I'm wondering if we could combine these ideas and allow the user to type a URL or click something that opens a Brackets dialog that hosts similar code to what's in Popcorn Maker's image search. There are a number of existing Brackets extensions that do things in this space, mostly related to creating placeholder images, see:

I don't think our first attempt at this needs to be perfect, since we're almost certainly going to want to get designers involved to help us shape the final UX.

@mjschranz, @ScottDowne, would you be willing to add thoughts to this bug on what would be involved in stealing the code from Popcorn Maker?

cc @davidascher

mjschranz commented 9 years ago

As far as what Popcorn Maker does for all of this, it really just parses what the user inputs and checks if it's some sort of URI for a media it knows about (YouTube, SoundCloud, Vimeo, etc) and if it doesn't pass any it assumes a normal search which then sends an AJAX request to the registered endpoint on it's server provided by https://github.com/mozilla/webmaker-mediasync.

I obviously don't know much about how brackets is setup for UI components but I'm guessing there isn't too much as far as the front end is concerned that brackets could use/share. The backend however was designed to be usable by anyway (assuming they used a Node.js server somewhere that you can send requests to).

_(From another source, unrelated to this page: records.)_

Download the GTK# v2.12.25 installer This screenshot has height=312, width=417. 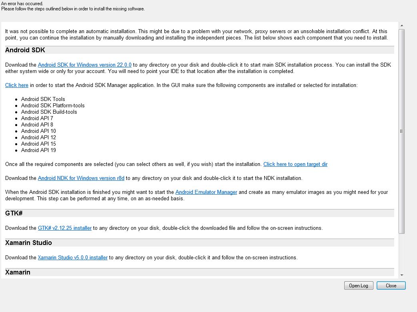pyautogui.click(x=65, y=228)
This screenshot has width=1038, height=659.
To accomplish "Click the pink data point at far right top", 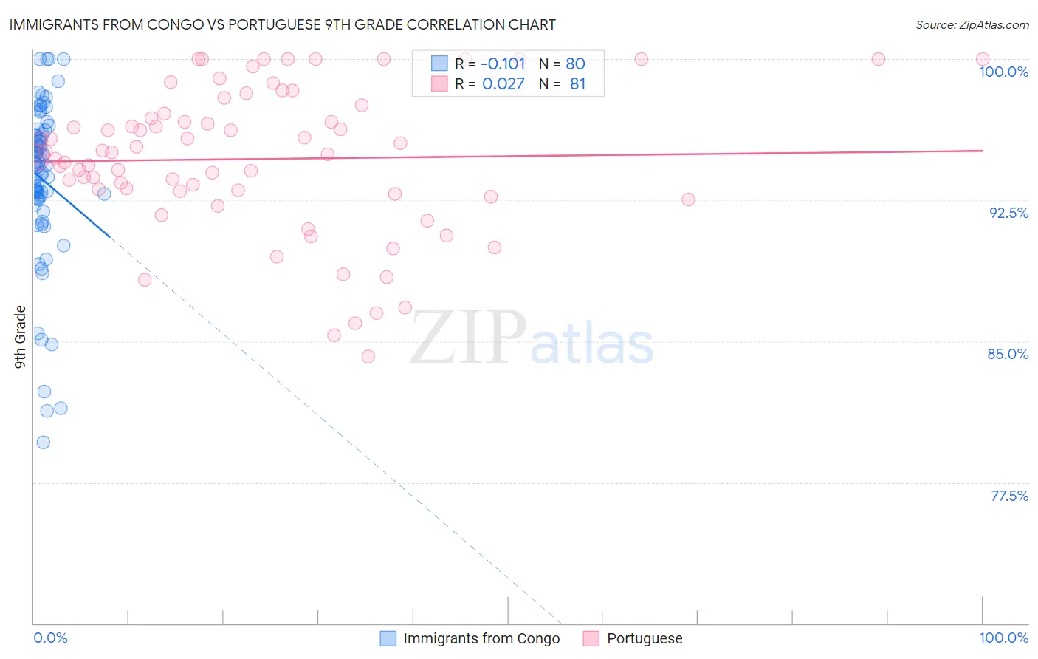I will coord(983,59).
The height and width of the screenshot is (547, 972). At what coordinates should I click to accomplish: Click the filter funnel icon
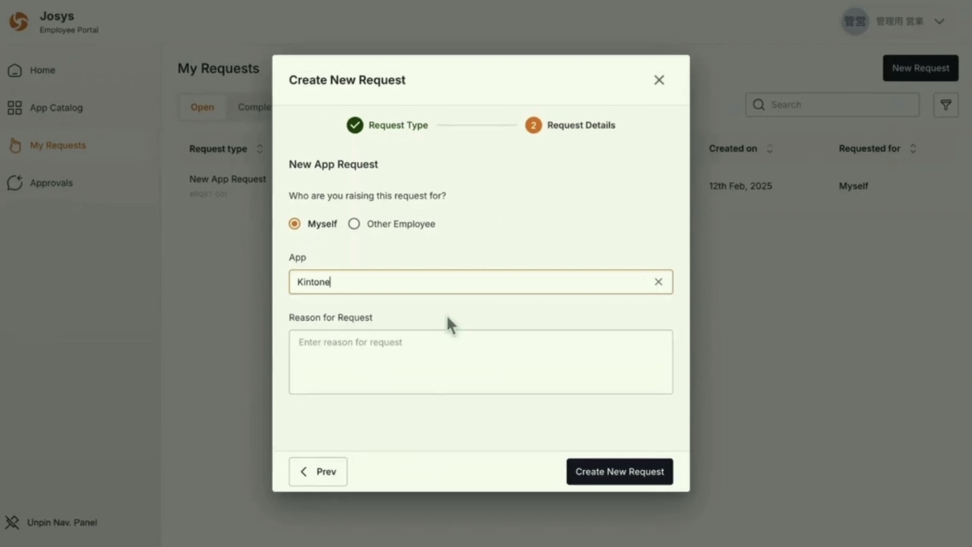coord(945,105)
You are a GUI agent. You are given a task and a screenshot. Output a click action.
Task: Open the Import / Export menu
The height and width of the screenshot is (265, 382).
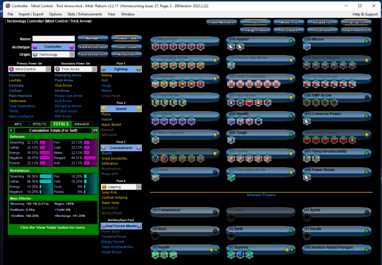[x=32, y=14]
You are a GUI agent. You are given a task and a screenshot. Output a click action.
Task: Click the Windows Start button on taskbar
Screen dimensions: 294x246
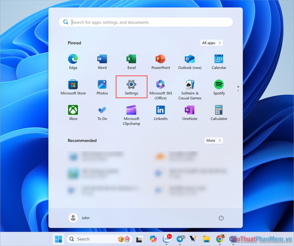tap(58, 239)
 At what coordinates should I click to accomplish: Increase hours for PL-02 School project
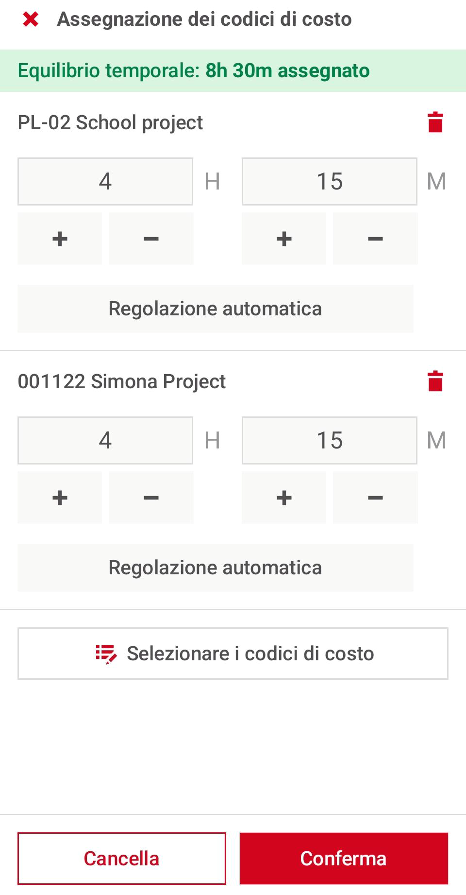[x=60, y=239]
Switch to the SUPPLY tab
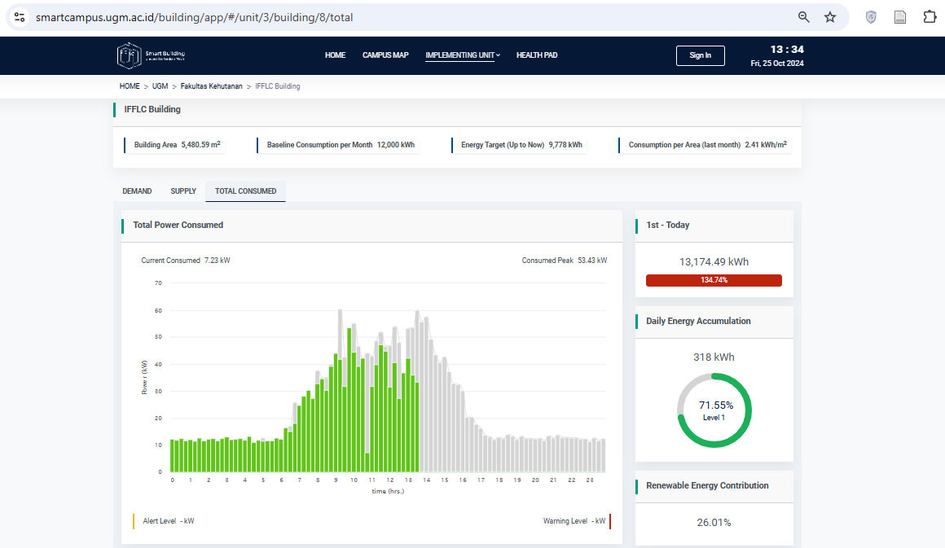 click(x=183, y=191)
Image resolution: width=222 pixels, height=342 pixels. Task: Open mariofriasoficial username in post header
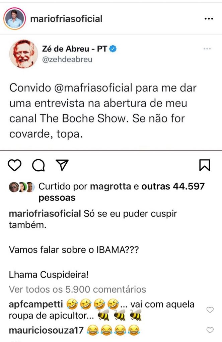[66, 19]

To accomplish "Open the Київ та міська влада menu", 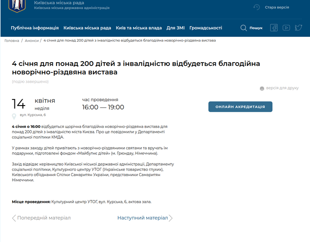I will pyautogui.click(x=140, y=28).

davidascher commented 9 years ago

My contribution to this thread is to tell the story of a conversation I had with Stuart Butterfield back when he was CEO of Flickr. We were talking about how both nice it was that they had enabled creative commons licensing for images on an opt-in basis. I was bemoaning the fact that he couldn't make it opt-out, and he replied: "it doesn't matter -- suppose you're looking for a CC image of a pumpkin, it doesn't matter if you get 40 decent pictures or 4000".

The reason I tell that story is that I think within Thimble in particular, the primary use of the "add an image" flow is illustrative -- we should focus on "find a CC pumpkin", not the "help people navigate all of the sources of images in the world (the way filepicker.io does for example).

humphd commented 9 years ago

@davidascher I think that makes a lot of sense. @mjschranz, is the webmaker-mediasync stuff smart enough to only get CC licensed images? If not, can it be taught to do so?

mjschranz commented 9 years ago

It definitely could be. Only thing needed to be changed there would be the Flickr specific service code.

humphd commented 9 years ago

In addition to CC license by default, it would also be useful to default to "Safe" for the Safety Level we search, https://www.flickr.com/help/filters/#258. This is what http://www.photosforclass.com/ does.

mjschranz commented 9 years ago

I think I already do that but I recall testing in the past definitely being hit/miss and depandant on what users submitted/flagged inappropriate. I recall the default search being for cats on our image plugin and we wound up getting images of kitten fetuses which was rather not nice.

mjschranz commented 9 years ago

While we are here, what license were you specifically looking at? It looks like multiple from CC are supported based on https://www.flickr.com/creativecommons/ and https://www.flickr.com/services/api/explore/flickr.photos.licenses.getInfo.

Multiple licenses can be specified in search VIA csv. Are we thinking all of the ones listed that are actually Create Commons or only a subset of those?

humphd commented 9 years ago

As long as the image is one they can rightfully use, I don't think it matters. People almost certainly won't care, so this is more about removing friction on the way to getting an image into the editor.

mjschranz commented 9 years ago

@humphd https://github.com/mozilla/webmaker-mediasync/pull/14

davidascher commented 9 years ago

Right. Any CC license will do for our purposes. (Extra credit for, when embedding the image, doing so in a way that links back to the source flickr page e.g. as an extra IMG attribute).

mjschranz commented 9 years ago

I don't know if my code does that currently but I can certainly look into it to make sure that if that is available I'll choose that option.

humphd commented 9 years ago

There's no way we'll get to this in this heartbeat. Also, @flukeout and @cassiemc, fyi about this bug for later.